Metropolitan News-Enterprise

 

Tuesday, June 21, 2011

 

Page 3

 

Former McGuire Woods Partner Sentenced on Tax Charge

 

By a MetNews Staff Writer

 

An attorney who was a partner in the Century City offices of a national law firm was placed on probation for two years yesterday for interfering with efforts by the Internal Revenue Service to collect well over $100,000 in federal income taxes the lawyer had not paid.

U.S. District Judge George H. Wu sentenced Michelle Renee Walker, 42, to the probationary term, which includes six months of home detention and 20 hours per month of community service until she finds employment, Assistant U.S. Attorney Stephen A. Cazares told the MetNews.

Cazares declined to comment on the appropriateness of the sentence, although the government had recommended that Walker serve five months in custody, in addition to a term of house arrest.
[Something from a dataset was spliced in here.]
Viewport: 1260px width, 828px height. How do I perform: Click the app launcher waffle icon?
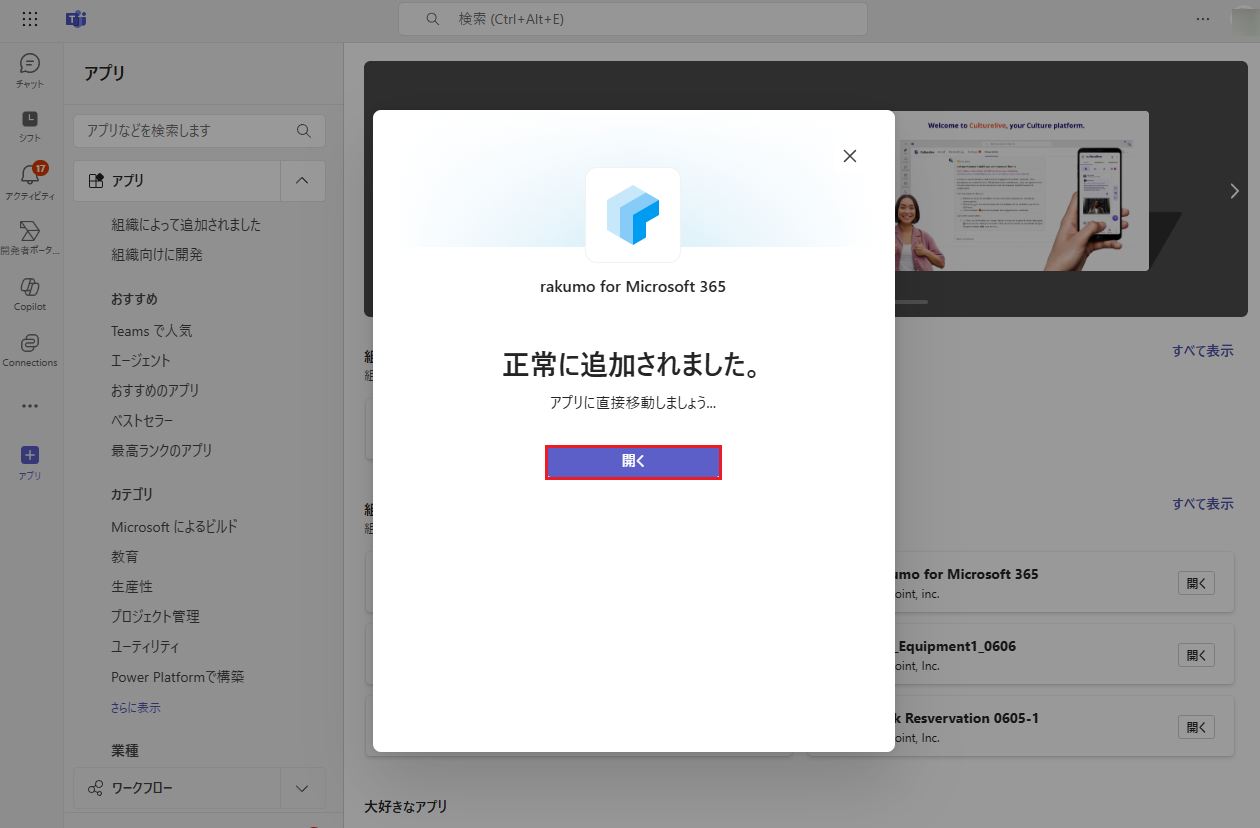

The statutory maximum would have been three years in prison.

 Walker pled guilty in March to interfering with the administration of the IRS, specifically admitting that she provided her law firm, McGuire Woods in Century City, with a falsified IRS document. The bogus document purported to lift a levy the IRS had placed on partnership payments from the law firm to Walker.

Walker resigned from the law firm, which cooperated with the investigation by the Department of the Treasury.  By pleading guilty, the prosecutor previously explained, Walker admitted that she owed federal income taxes for the tax years 2006 through 2008, and that the unpaid taxes totaled more than $110,000 by February 2010.

After the IRS served the law firm with a levy to collect any partnership payments to the attorney, Walker provided the firm’s general counsel with a phony IRS form that purported to release the tax levy. The form appeared to have been signed by an IRS employee.

Walker’s lawyer, Deputy Federal Public Defender Chase Scolnick, did not return a phone call seeking comment.

State Bar records show Walker, a graduate of the University of Illinois and Pepperdine University School of Law, was admitted to the State Bar in 1993. She has no prior record of discipline, but was placed on interim suspension this past Friday as a result of the conviction.

Conviction of a felony involving moral turpitude is punishable by summary disbarment under the Rules of Professional Conduct.